The Dance Studies Association strongly and unequivocally condemns global anti-Blackness and white supremacy. We condemn the brutal murders of Black people. We condemn the systemic devaluing of Black life—a devaluation that steals and threatens the breath of Black people across the world. We acknowledge that our field has historically devalued Black intellectual and artistic labor, labor that has been and continues to be central to the development of dance studies. We also recognize the ways in which the academic dance departments and artistic institutions in which we work continue to reproduce and uphold white hegemony. DSA, too, is complicit in upholding these white supremacist structures.

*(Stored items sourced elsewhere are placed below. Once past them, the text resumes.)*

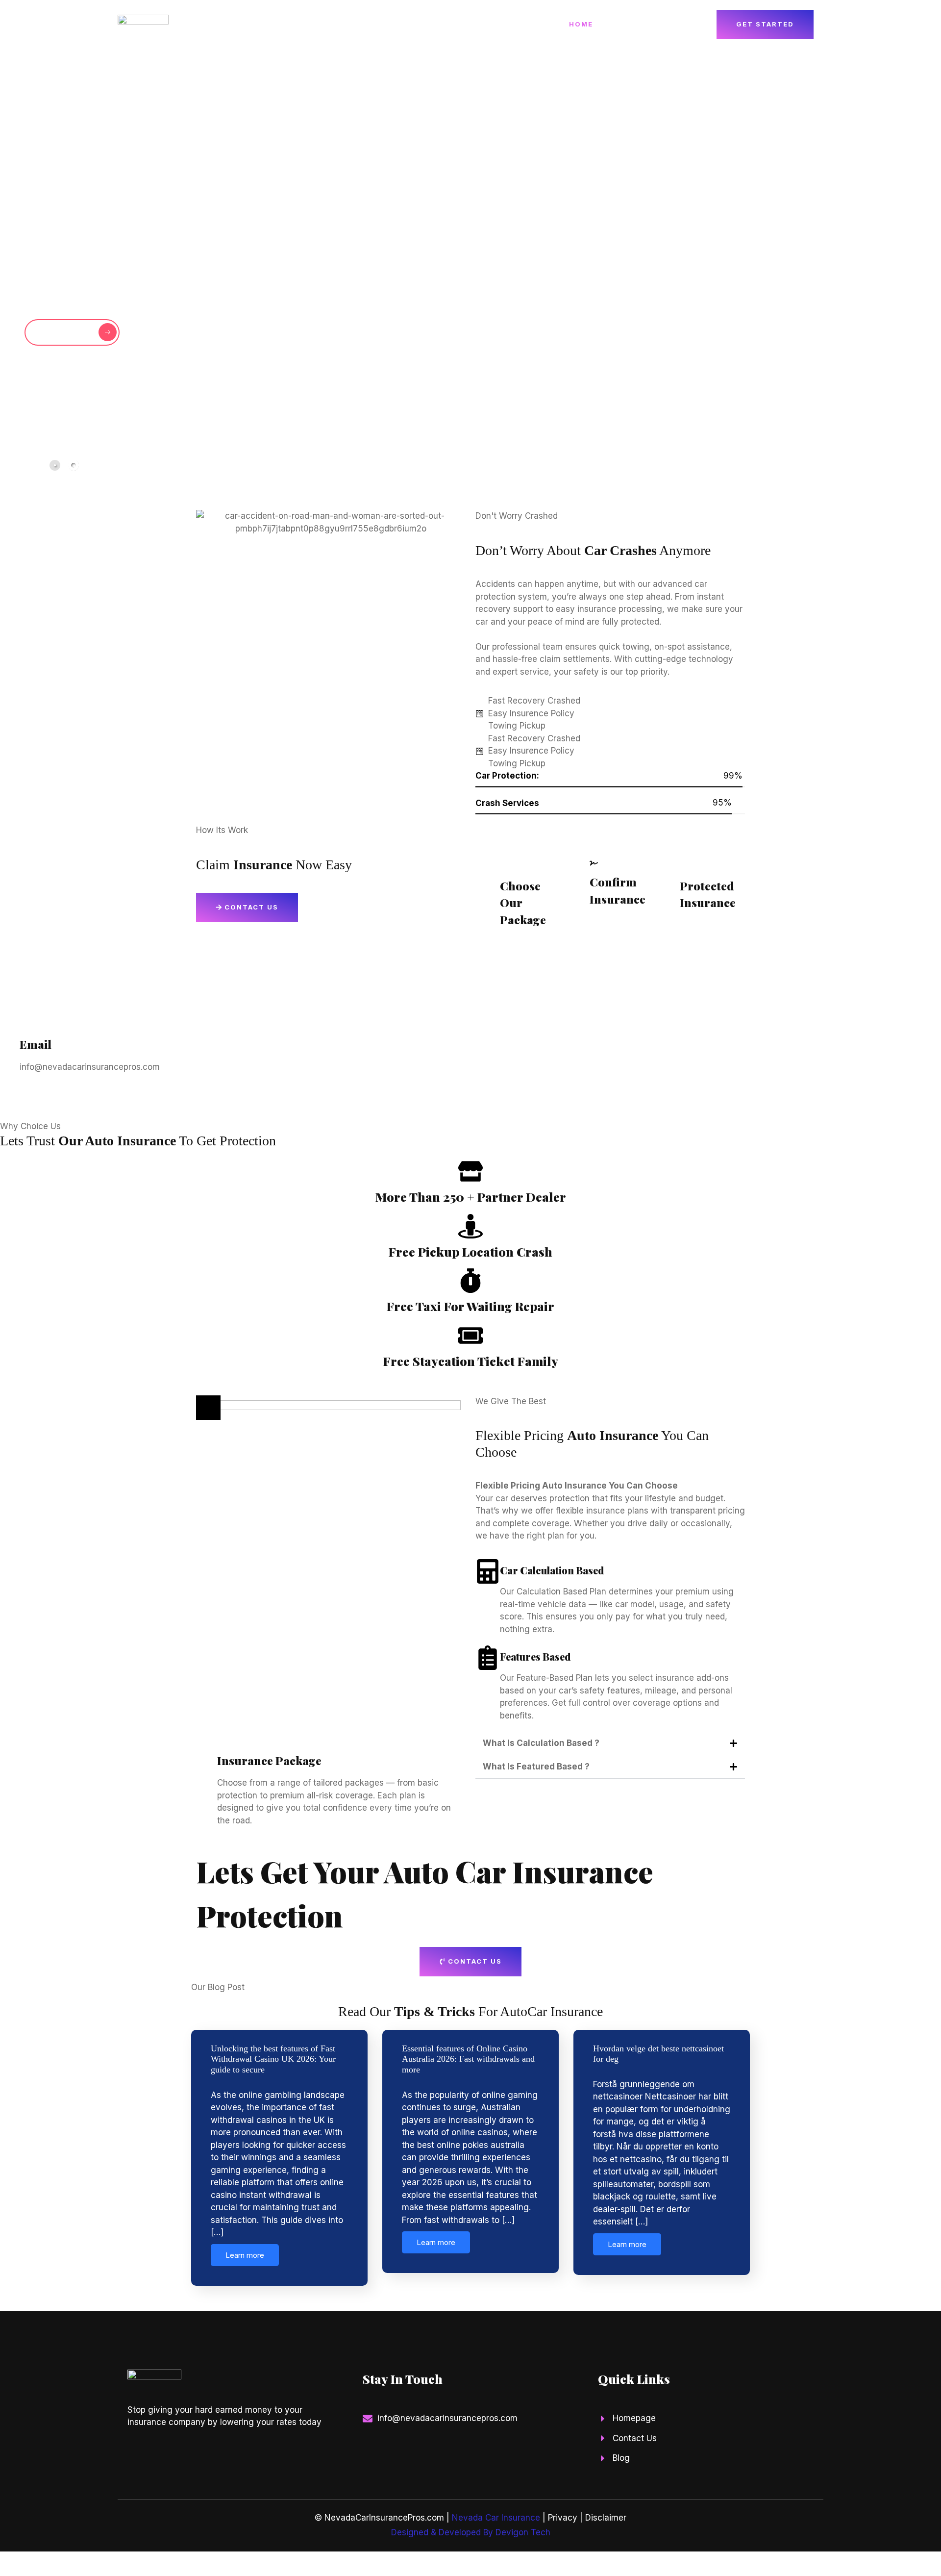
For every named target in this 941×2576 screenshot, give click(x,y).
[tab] (55, 465)
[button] (851, 464)
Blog (619, 24)
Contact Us (672, 24)
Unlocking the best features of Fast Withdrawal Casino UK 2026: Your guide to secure (273, 2059)
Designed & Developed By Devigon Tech (470, 2532)
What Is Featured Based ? (536, 1766)
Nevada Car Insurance (496, 2518)
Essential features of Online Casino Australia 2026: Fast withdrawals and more (468, 2059)
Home (581, 24)
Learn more (244, 2255)
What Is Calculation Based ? (541, 1743)
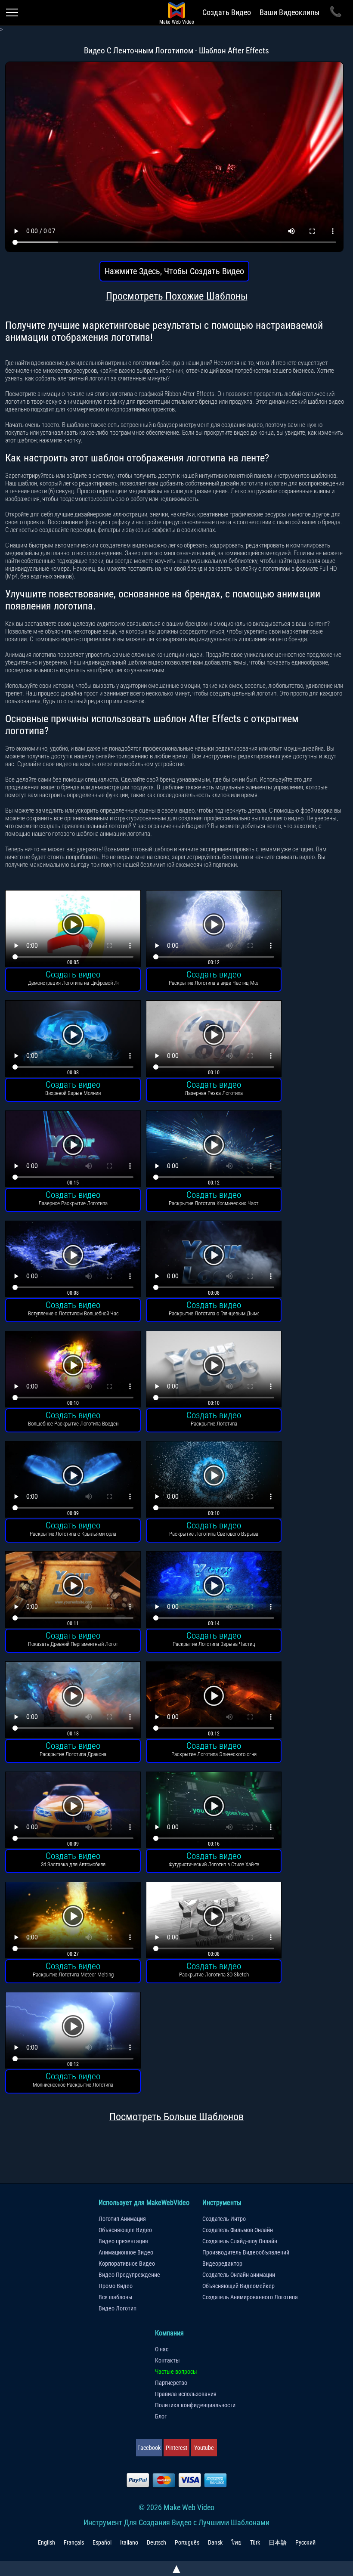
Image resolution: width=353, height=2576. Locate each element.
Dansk (215, 2542)
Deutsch (156, 2542)
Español (102, 2542)
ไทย (236, 2542)
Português (187, 2542)
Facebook (149, 2447)
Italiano (129, 2542)
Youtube (204, 2447)
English (46, 2542)
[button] (73, 929)
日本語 (278, 2542)
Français (74, 2542)
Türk (255, 2542)
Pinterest (176, 2447)
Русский (305, 2542)
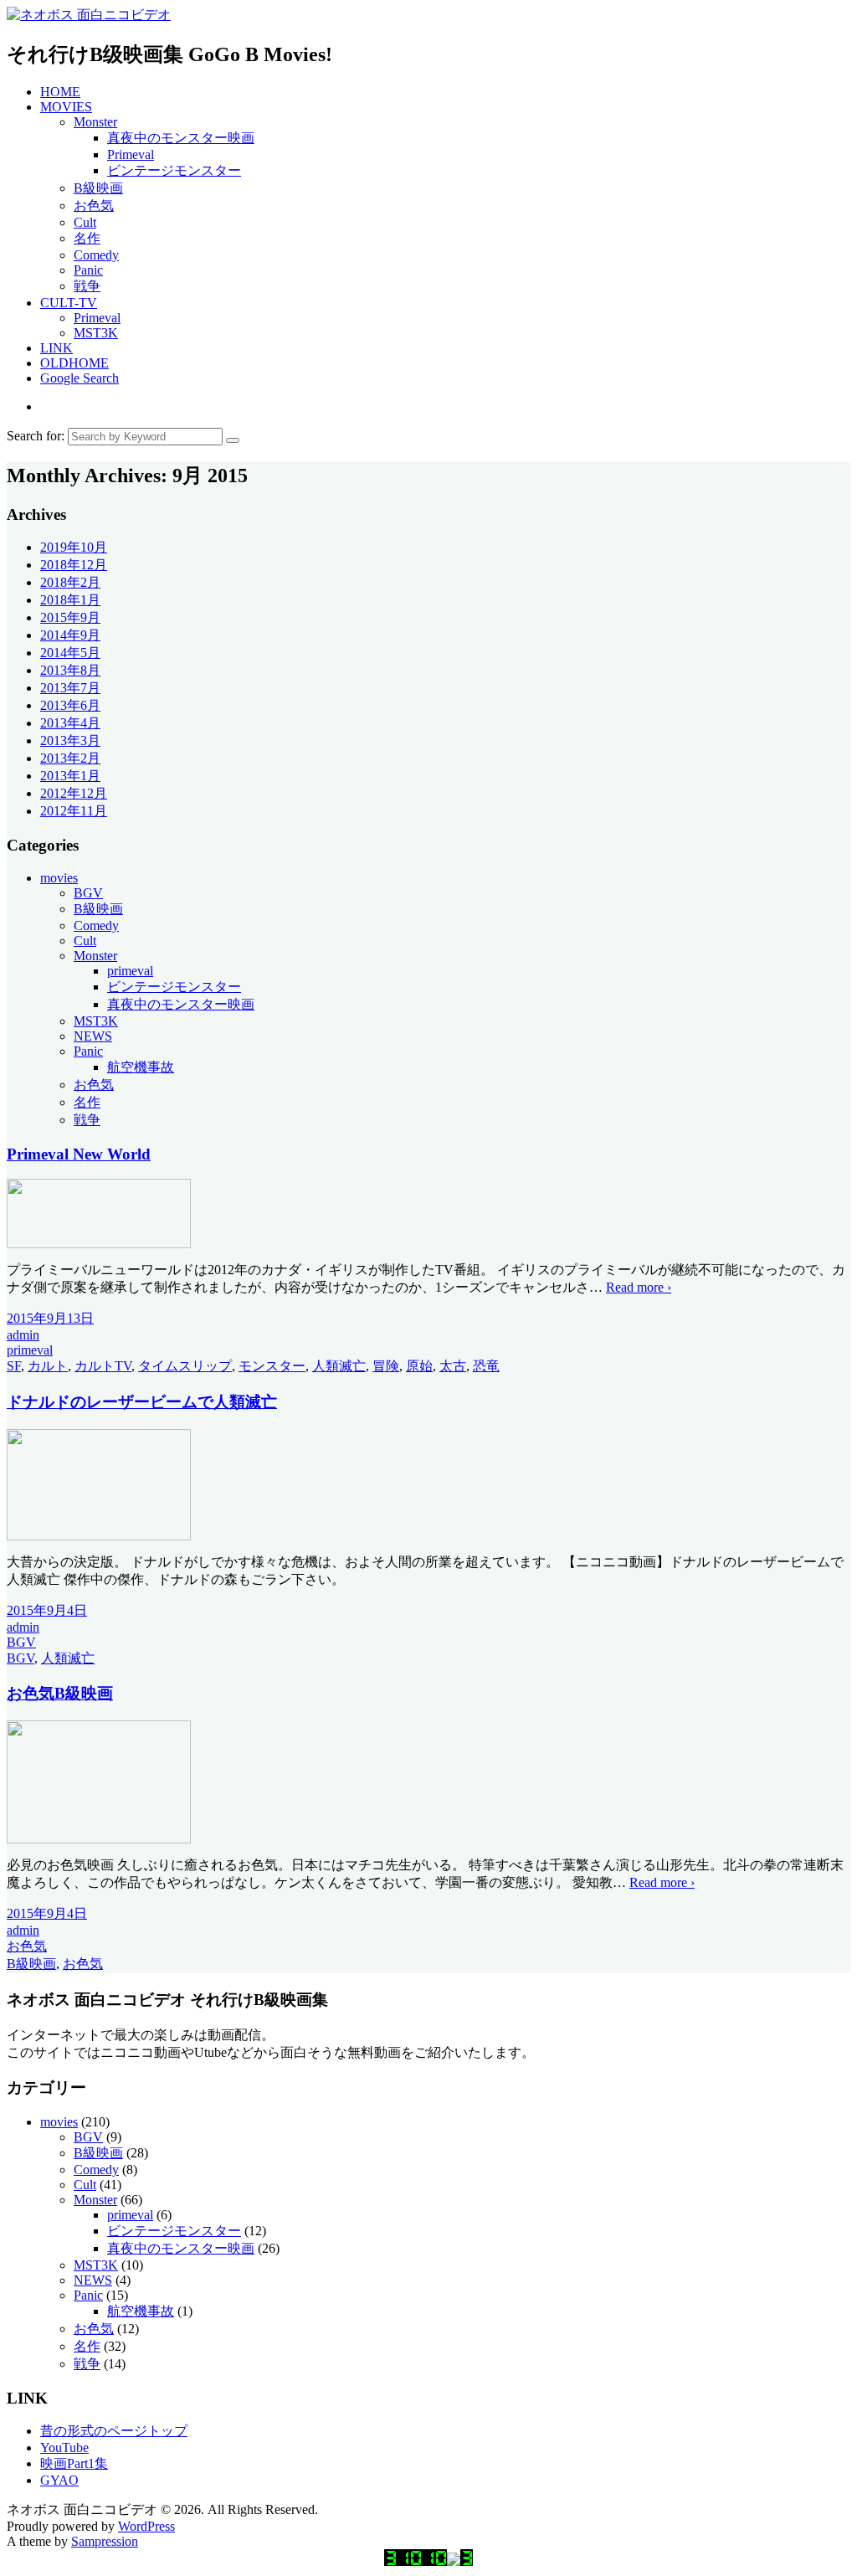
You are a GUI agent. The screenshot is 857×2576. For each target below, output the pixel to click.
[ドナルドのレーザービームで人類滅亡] (99, 1536)
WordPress (146, 2526)
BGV (88, 893)
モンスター (272, 1366)
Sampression (104, 2541)
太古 (452, 1366)
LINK (56, 348)
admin (23, 1335)
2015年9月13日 (50, 1318)
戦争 (87, 286)
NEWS (93, 1036)
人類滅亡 (339, 1366)
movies (59, 878)
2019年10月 (73, 547)
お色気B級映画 (60, 1693)
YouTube (64, 2447)
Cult (85, 222)
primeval (130, 971)
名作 (87, 238)
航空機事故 (140, 1067)
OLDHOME (74, 363)
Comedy (96, 255)
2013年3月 (70, 740)
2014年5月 (70, 652)
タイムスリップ (185, 1366)
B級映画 (98, 188)
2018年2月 (70, 582)
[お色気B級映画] (99, 1839)
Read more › (638, 1287)
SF (14, 1366)
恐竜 (486, 1366)
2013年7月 (70, 688)
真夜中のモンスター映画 (180, 138)
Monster (95, 122)
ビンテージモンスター (174, 170)
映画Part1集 (74, 2463)
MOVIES (66, 107)
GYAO (59, 2480)
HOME (60, 92)
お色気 (94, 205)
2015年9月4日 (47, 1610)
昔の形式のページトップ (113, 2431)
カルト (48, 1366)
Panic (88, 270)
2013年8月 (70, 670)
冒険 (385, 1366)
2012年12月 (73, 793)
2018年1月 (70, 600)
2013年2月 (70, 758)
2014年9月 (70, 635)
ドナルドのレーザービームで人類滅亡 (142, 1402)
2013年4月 (70, 723)
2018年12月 (73, 565)
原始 (419, 1366)
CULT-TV (68, 303)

However, condemning these systems is not enough; we must acknowledge that our field has been built on and benefited from white supremacist ideologies and practices, and perpetuates them in a variety of ways, even as strong efforts are made by some to dismantle them. For DSA’s condemnation to be meaningful—and not just a hollow statement that reproduces the violences it calls out—it must be met with concrete actions aimed at transforming our organization and our field. To this end, DSA has been belated in issuing a statement, and the Board, which now includes nine BIPOC members, recognizes that this silence has itself been painful. With the urging of many Board members who called out an earlier draft statement's re-entrenchment of a white institutional lens, the Board decided it was important to take time to collectively initiate real steps toward our ultimate goal: the total dismantling of white supremacy and its white-knuckle grip on the dance field. Such change must begin, first, with honoring, celebrating, and amplifying the enormous contributions of Black artists and Black scholars to the field of dance studies. Fiercely championing anti-racist practices and measures in the pedagogical, scholarly, and artistic reach of our international organization is also urgent. Affirmation of Black life and the dismantling of white supremacy are essential to the future of dance studies and this organization.
DSA will take the following immediate and long-lasting steps to combat white supremacy and anti-Black racism in our organization and in the field of dance studies more broadly:
- DSA will program ongoing events, provide public resources, and develop new initiatives that center, make space for, and empower Black scholars, students, and artists in our organization and in the field of dance studies at large;
- DSA will facilitate conversations on systemic racism, white fragility, white gatekeeping, and the micro-practical ways that racial liberalism and racialized capitalism stall anti-racist mobilization within the dance field. These long-overdue conversations will transpire among leadership and within the membership at large in order to hold the field of dance studies and DSA accountable for reproducing anti-Blackness and white supremacist culture;
- DSA will dedicate the 2021 annual conference at Rutgers University to the critical intellectual, artistic, institutional, and activist work of anti-racist praxis in dance studies, with the goal of rethinking what conferences can be and do—centering experimental and collaborative work—to dismantle anti-Black racism which we understand is compounded by concurrent health crises exacerbating already rampant transphobia and ableism. But these conversations cannot be merely contained within the remit of a single conference. DSA will ensure these commitments are ongoing and centered within the organization, our practices, and our events as we move forward.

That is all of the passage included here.